Extracted information:
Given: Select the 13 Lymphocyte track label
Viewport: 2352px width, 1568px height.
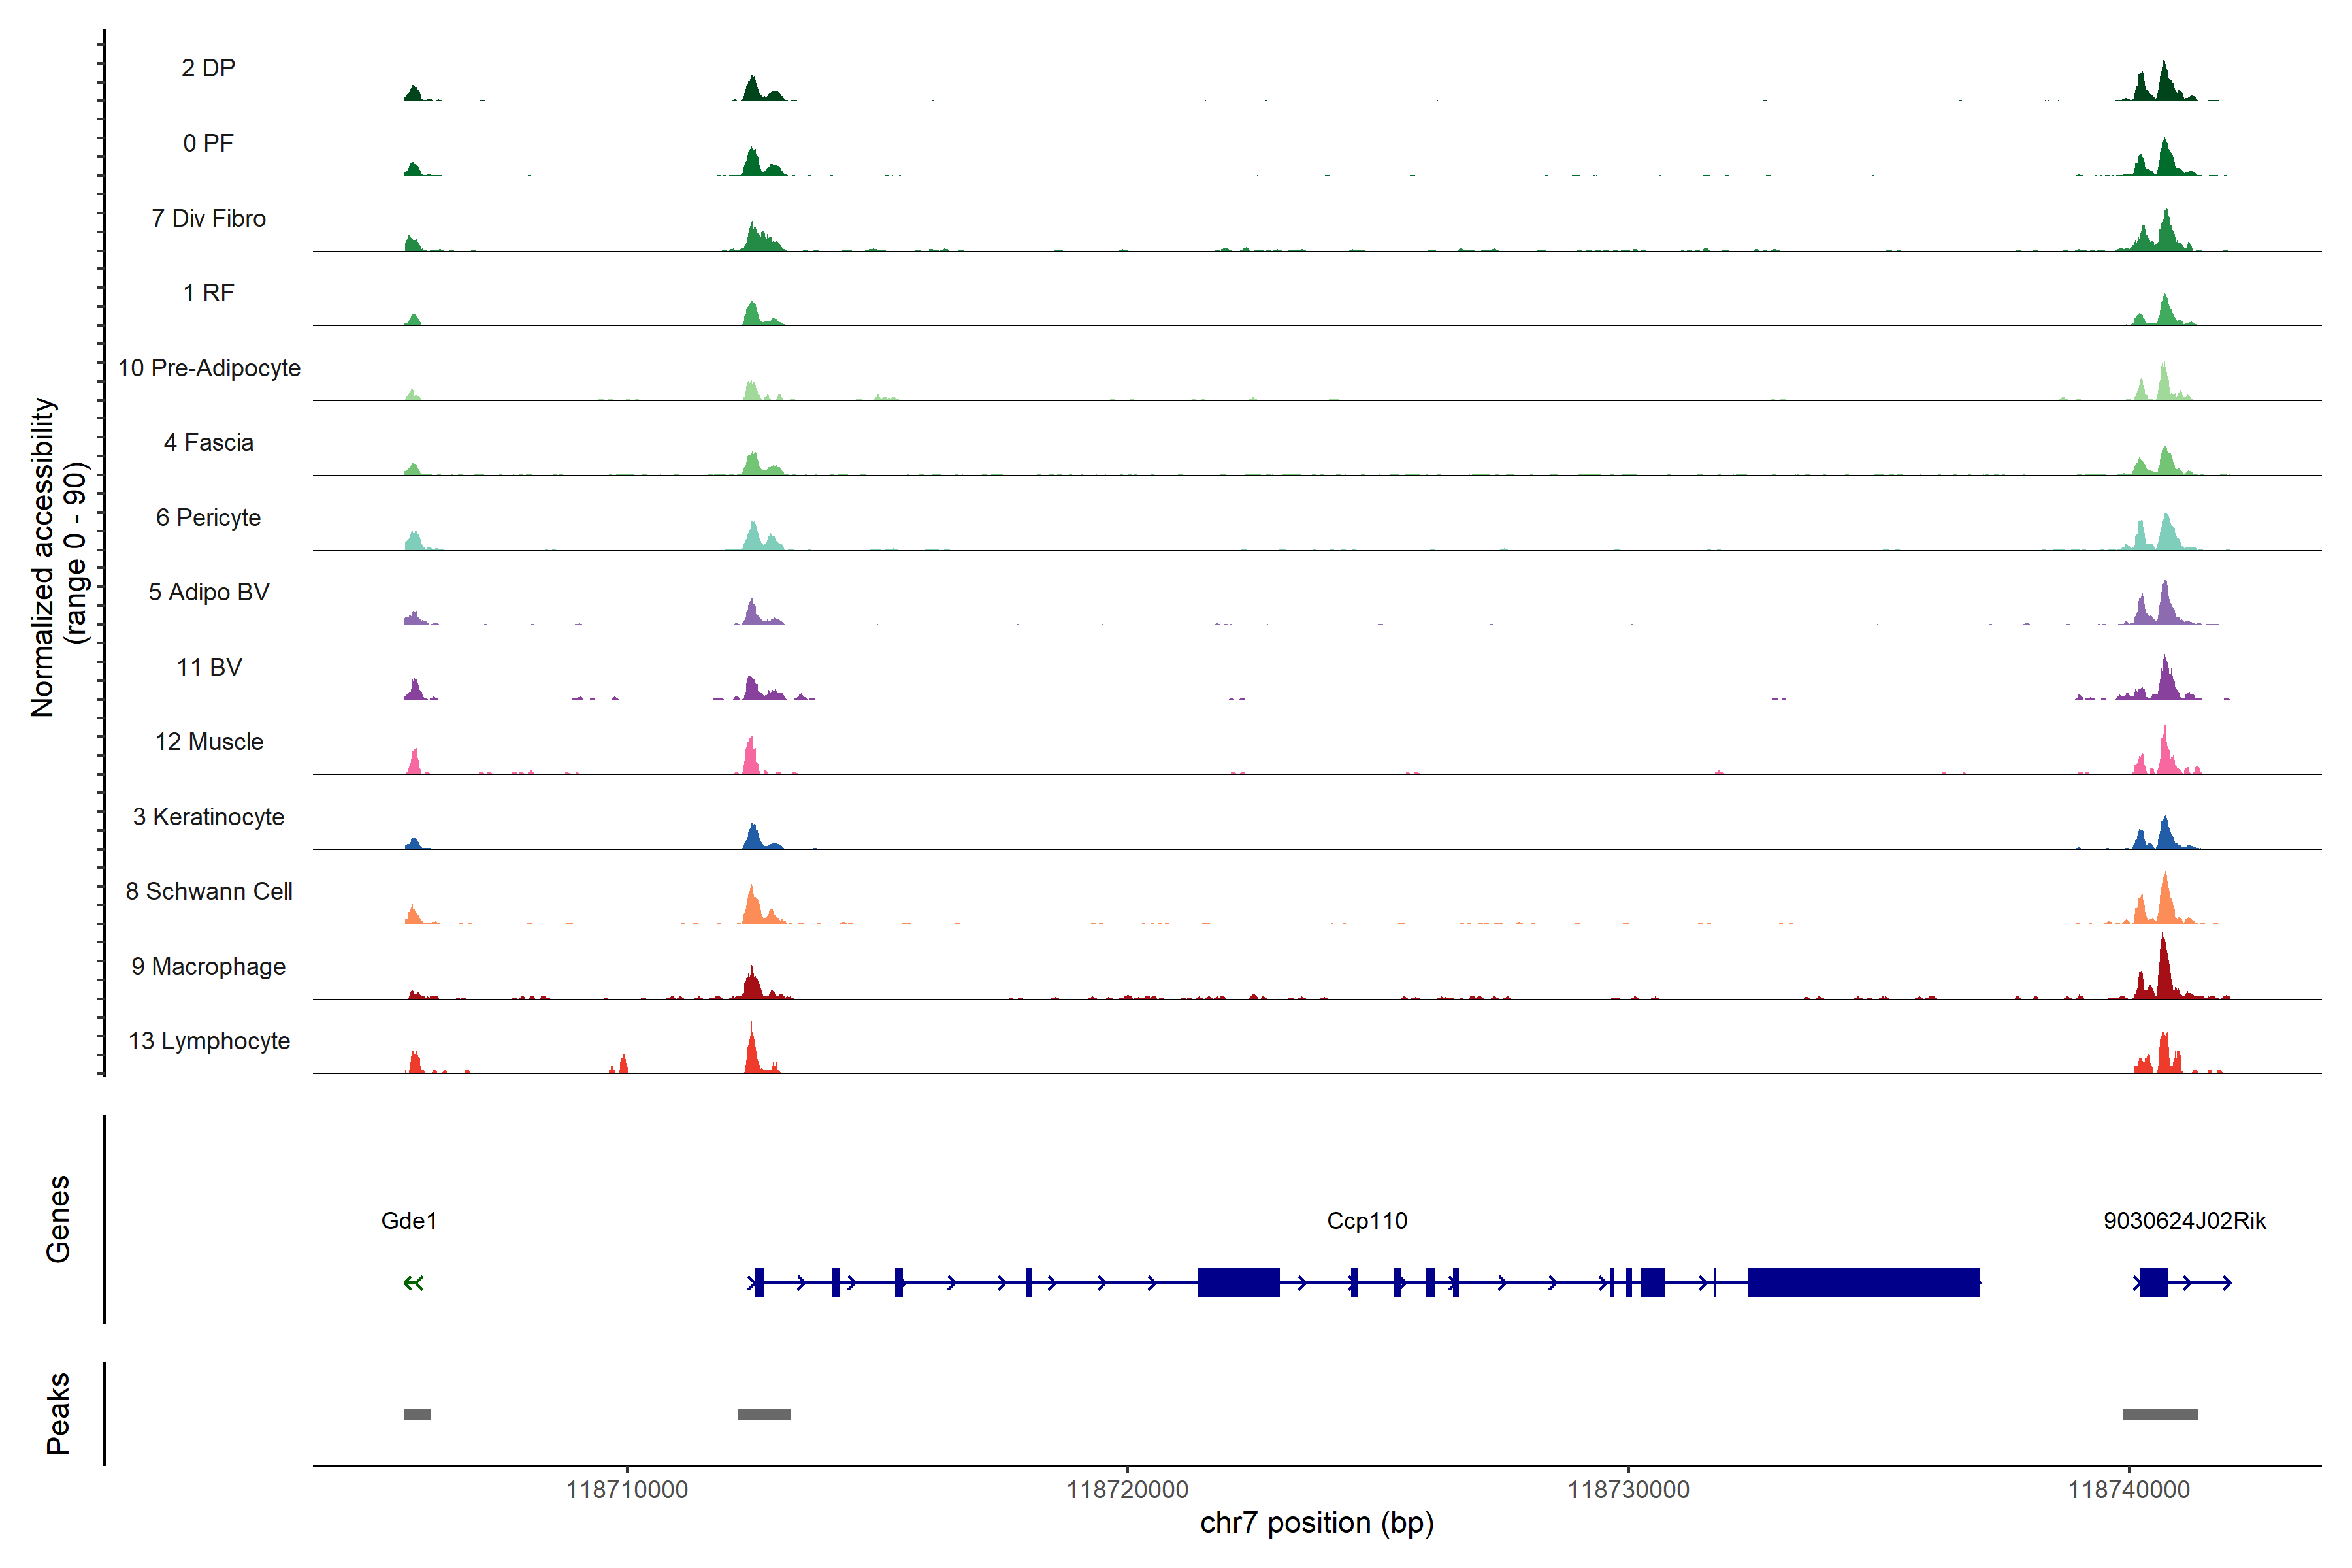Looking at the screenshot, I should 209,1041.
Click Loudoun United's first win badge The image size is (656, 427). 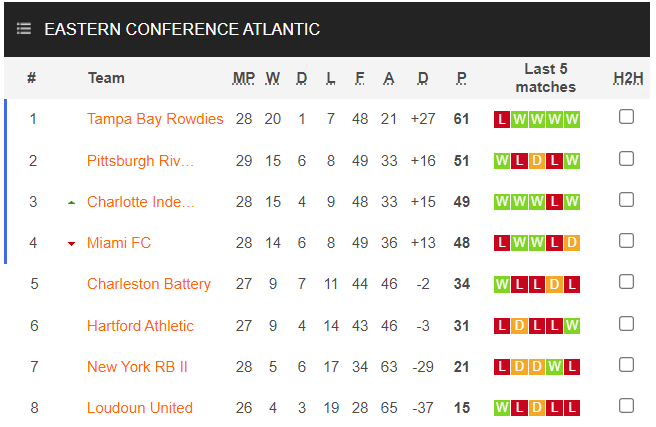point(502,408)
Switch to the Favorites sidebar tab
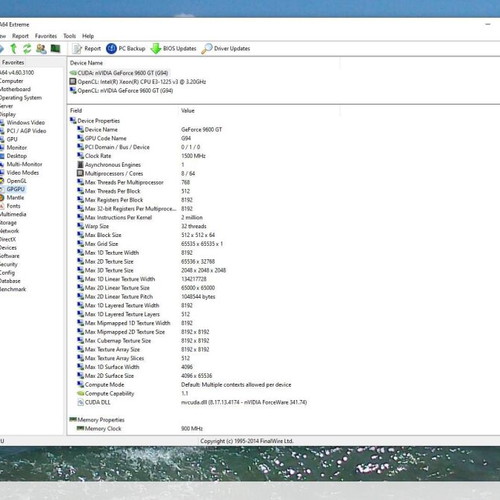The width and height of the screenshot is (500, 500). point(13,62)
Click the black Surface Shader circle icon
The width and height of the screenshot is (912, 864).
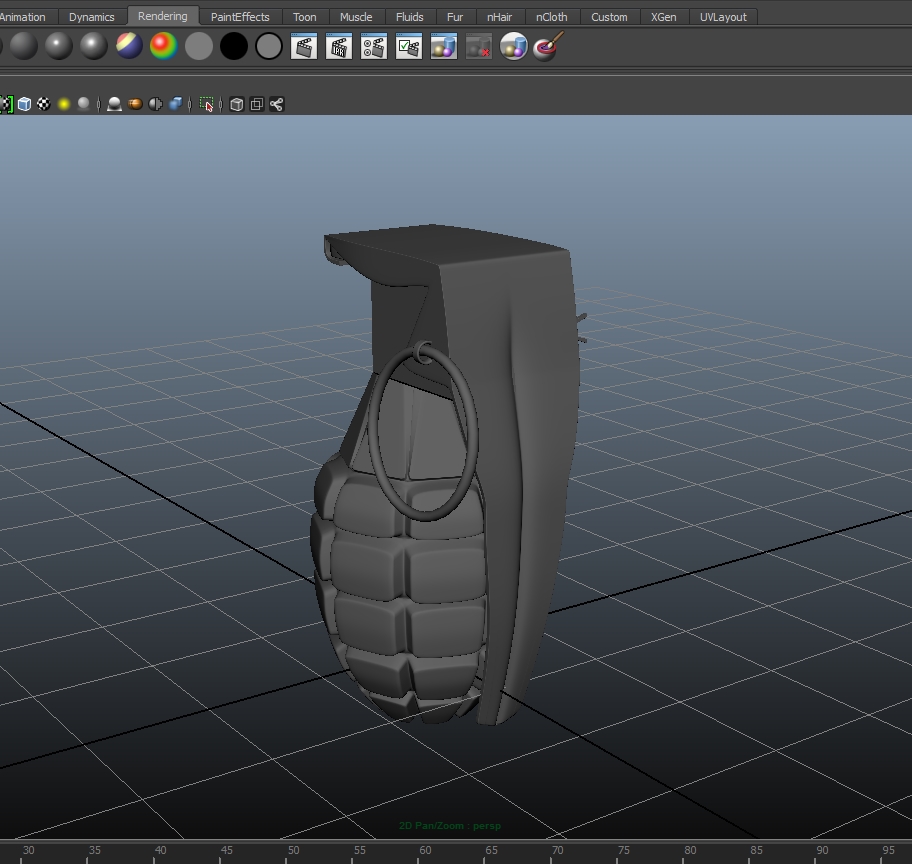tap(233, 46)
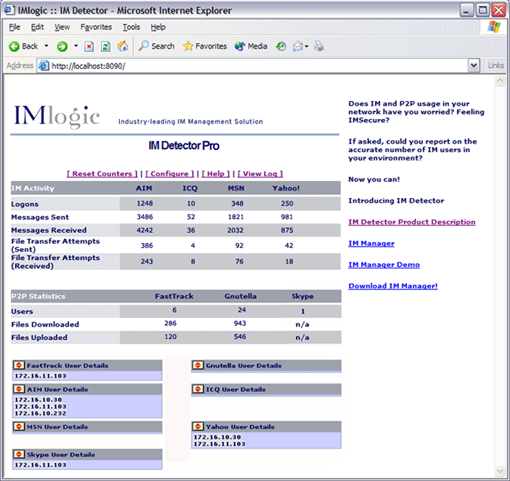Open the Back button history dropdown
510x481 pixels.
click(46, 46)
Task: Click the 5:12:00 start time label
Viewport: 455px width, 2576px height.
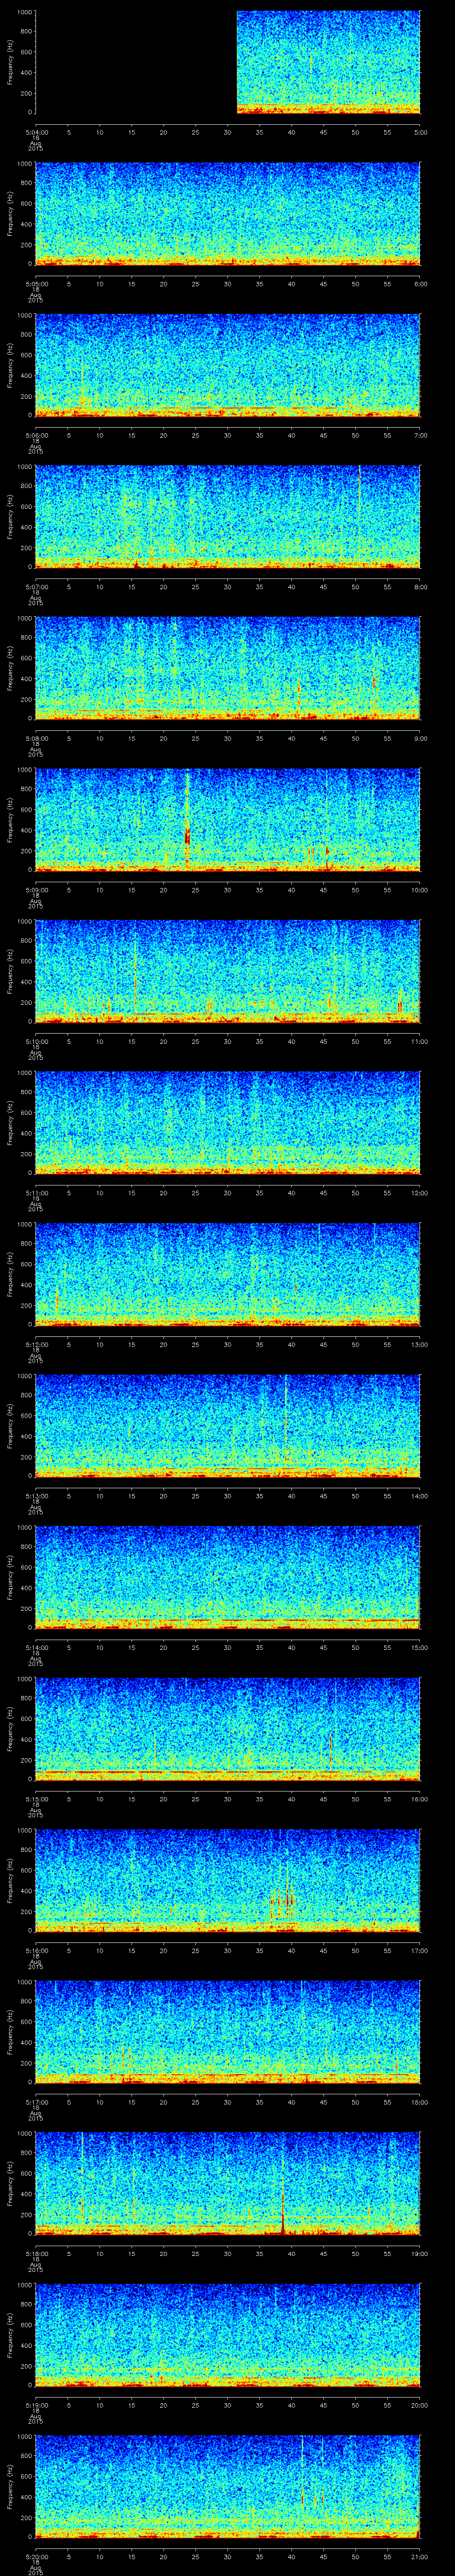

Problem requirements:
Rewrite the records from the line containing "Switch to the Favorites sidebar tab" through the end, changing "Surface Shader" to "Material Preview" and leaving everything else as it is. Leave the pictures out of your answer.

Solved problem:
Switch to the Favorites sidebar tab
The width and height of the screenshot is (500, 500). point(13,62)
Click the black Material Preview circle icon
The width and height of the screenshot is (912, 864).
tap(233, 46)
Open the Back button history dropdown
510x481 pixels.
click(46, 46)
Task: Click the 5:12:00 start time label
Viewport: 455px width, 2576px height.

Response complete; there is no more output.